十二月三日 カレンダーの日

 昭和六十三年(一九八八年)、日本の団扇、扇子、カレンダーのメーカー及び販売会社で構成された業界団体「全国団扇扇子カレンダー協議会」が制定した記念日。


 制定日のきっかけとなったのは、明治五年(一八七二年)十二月三日をもって導入された太陽暦に伴い、いきなり日本のカレンダーが同日、明治六年元旦になったことに由来する。

 それまでの日本は太陰太陽暦(天保暦=旧暦)を基準としていて、十二月二日の翌日がいきなり太陽暦(西暦=新暦)一月一日になったわけだ。


 明治政府がある意味強行とも言える手段に打って出たのもまた、諸外国に舐めてかかられていた当時の時代背景が大きく影響していると言える。


 太陽暦の原型は紀元前のエジプトで既に導入されていて、その流れを受けたカエサル時代のローマ帝国が当時のヨーロッパに広く普及させ(=ユリウス暦)、ぐっと時代を降って十六世紀のバチカンで暦計算をマイナーチェンジしてからは「グレゴリオ暦」として欧米スタンダードに収まっていた。

 そんな欧米に倣え、そして不平等条約の改正交渉するぞ、という明治政府の勇足政策だったというわけである。

 要するに目的が欧米と交渉という外交に向いていたから、国内はむちゃくちゃ大混乱した。


「ちょ……っ、年末どこいったん !? 」

「いや、月末の給料もうてないし!」


 月の大小を二十九日と三十日で構成する太陰太陽暦では、閏年は十三ヶ月で一年という計算をしていた。

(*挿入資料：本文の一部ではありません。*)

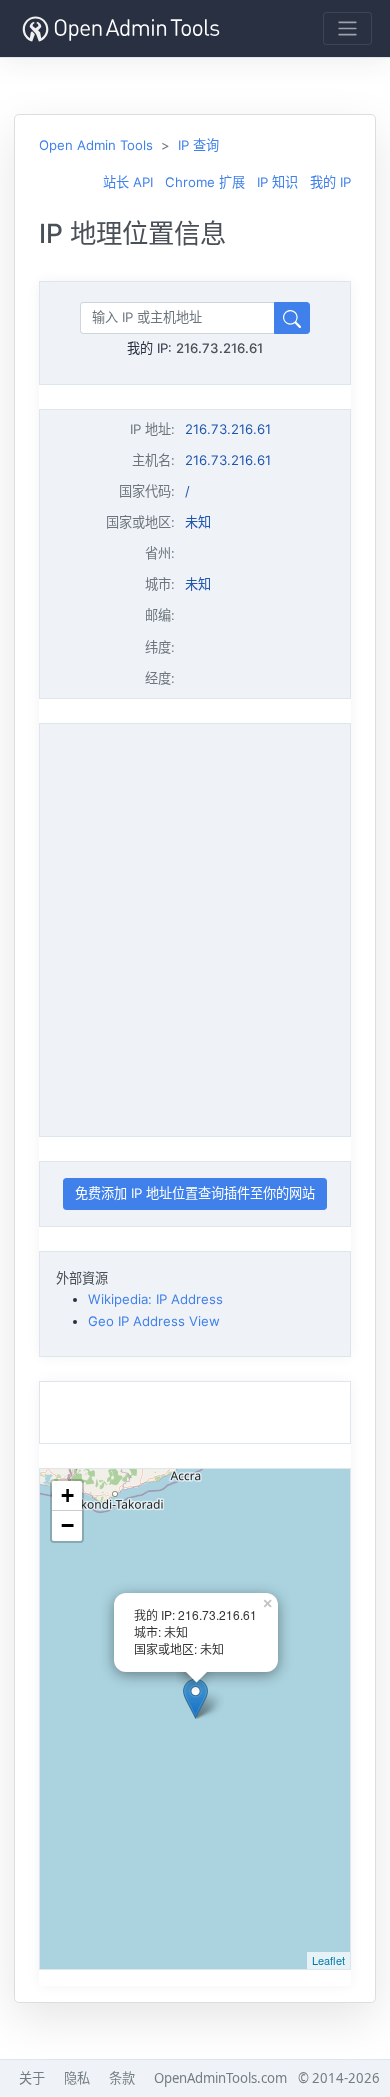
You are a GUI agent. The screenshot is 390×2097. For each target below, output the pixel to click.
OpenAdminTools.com (220, 2078)
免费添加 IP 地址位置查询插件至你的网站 (195, 1193)
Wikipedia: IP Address (155, 1299)
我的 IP (330, 182)
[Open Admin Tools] (121, 28)
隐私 (77, 2078)
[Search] (292, 317)
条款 (122, 2078)
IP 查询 (198, 145)
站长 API (128, 182)
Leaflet (328, 1960)
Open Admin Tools (96, 145)
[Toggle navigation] (347, 28)
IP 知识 (277, 182)
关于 (32, 2078)
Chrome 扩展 (205, 182)
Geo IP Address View (154, 1321)
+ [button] (67, 1495)
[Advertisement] (195, 927)
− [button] (67, 1525)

 明治五年は閏年にあたり、本来なら「十二月が二回あった」のだが、半強制的に太陽暦に切り替えたことで、その「二回目の十二月と残り二十数日間がスパッとどっかに消えた」というリアル時間泥棒が起こったことになる。

 庶民生活がいかに混乱したか想像に難くない。

 もはや閏年狙い撃ちで暦変更のタイミングをぶつけたんだろうと思わざるを得ない(経営者目線。なんちゃって)。


 そして混乱はじわじわと細く長く続いており、しばらくは西暦と旧暦を併用することになる。

 例えば、種まきのタイミング、収穫のタイミングなんかが代表的だが、庶民の実生活においては旧暦が重要な役割を占めていた。

 一説によると、暦の併用は戦後である昭和二十二年(一九四七年)時点でも確認ができているそうだから、混乱とかいうレベルを遥かに凌駕した大問題だったことが偲ばれる。

 もっとも、西暦に転換した現在も旧暦の名残はしっかりとカレンダーに記されている。

 それが当作でも度々取り上げる太陽黄経を基準とした暦の名称「春分や秋分」「夏至や冬至」「小満しょうまん芒種ぼうしゅ処暑しょしょ降霜こうそう」といった季節の変わり目を示す言葉——二十四節気である。

 先月「小雪しょうせつ」を過ぎたが、そろそろ次の節気である「大雪たいせつ」がくる頃である。